### WHAT YOU NEED TO DO
Extract each line of the data below exactly as written.

### GIVEN RECORDS
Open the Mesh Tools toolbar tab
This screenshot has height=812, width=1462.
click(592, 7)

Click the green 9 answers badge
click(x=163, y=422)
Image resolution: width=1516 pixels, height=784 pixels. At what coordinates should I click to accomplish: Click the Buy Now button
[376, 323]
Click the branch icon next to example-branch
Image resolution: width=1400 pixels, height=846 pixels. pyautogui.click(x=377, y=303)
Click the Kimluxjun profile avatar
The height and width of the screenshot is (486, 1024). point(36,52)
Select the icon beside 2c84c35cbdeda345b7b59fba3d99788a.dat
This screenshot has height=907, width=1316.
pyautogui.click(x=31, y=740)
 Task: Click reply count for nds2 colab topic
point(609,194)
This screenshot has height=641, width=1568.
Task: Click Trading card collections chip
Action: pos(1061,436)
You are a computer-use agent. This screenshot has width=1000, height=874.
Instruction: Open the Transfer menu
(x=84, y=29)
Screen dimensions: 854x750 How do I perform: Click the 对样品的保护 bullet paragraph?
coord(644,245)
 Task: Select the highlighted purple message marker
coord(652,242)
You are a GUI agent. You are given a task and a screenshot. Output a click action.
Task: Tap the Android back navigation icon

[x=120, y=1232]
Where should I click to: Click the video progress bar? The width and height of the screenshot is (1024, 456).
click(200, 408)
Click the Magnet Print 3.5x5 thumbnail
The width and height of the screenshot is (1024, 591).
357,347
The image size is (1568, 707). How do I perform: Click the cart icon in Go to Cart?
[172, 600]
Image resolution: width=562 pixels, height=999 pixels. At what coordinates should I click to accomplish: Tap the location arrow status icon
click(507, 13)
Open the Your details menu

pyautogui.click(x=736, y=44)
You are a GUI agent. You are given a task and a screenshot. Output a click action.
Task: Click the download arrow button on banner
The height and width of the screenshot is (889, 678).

### YOUR RESPONSE
Open the Mesh Tools toolbar tab
This screenshot has height=812, width=1462.
click(592, 7)

Click the green 9 answers badge
click(x=163, y=422)
Image resolution: width=1516 pixels, height=784 pixels. At what coordinates should I click to accomplish: Click the Buy Now button
[376, 323]
Click the branch icon next to example-branch
Image resolution: width=1400 pixels, height=846 pixels. pyautogui.click(x=377, y=303)
Click the Kimluxjun profile avatar
The height and width of the screenshot is (486, 1024). point(36,52)
Select the icon beside 2c84c35cbdeda345b7b59fba3d99788a.dat
This screenshot has height=907, width=1316.
pyautogui.click(x=31, y=740)
 Task: Click reply count for nds2 colab topic
point(609,194)
This screenshot has height=641, width=1568.
Task: Click Trading card collections chip
Action: pos(1061,436)
You are a computer-use agent. This screenshot has width=1000, height=874.
Instruction: Open the Transfer menu
(x=84, y=29)
Screen dimensions: 854x750 How do I perform: Click the 对样品的保护 bullet paragraph?
coord(644,245)
 Task: Select the highlighted purple message marker
coord(652,242)
You are a GUI agent. You are given a task and a screenshot. Output a click action.
Task: Tap the Android back navigation icon

[x=120, y=1232]
Where should I click to: Click the video progress bar? The width and height of the screenshot is (1024, 456).
click(200, 408)
Click the Magnet Print 3.5x5 thumbnail
The width and height of the screenshot is (1024, 591).
357,347
The image size is (1568, 707). How do I perform: Click the cart icon in Go to Cart?
[172, 600]
Image resolution: width=562 pixels, height=999 pixels. At what coordinates should I click to accomplish: Tap the location arrow status icon
click(507, 13)
Open the Your details menu

pyautogui.click(x=736, y=44)
You are a GUI agent. You are given a task and a screenshot. Output a click action.
Task: Click the download arrow button on banner
The height and width of the screenshot is (889, 678).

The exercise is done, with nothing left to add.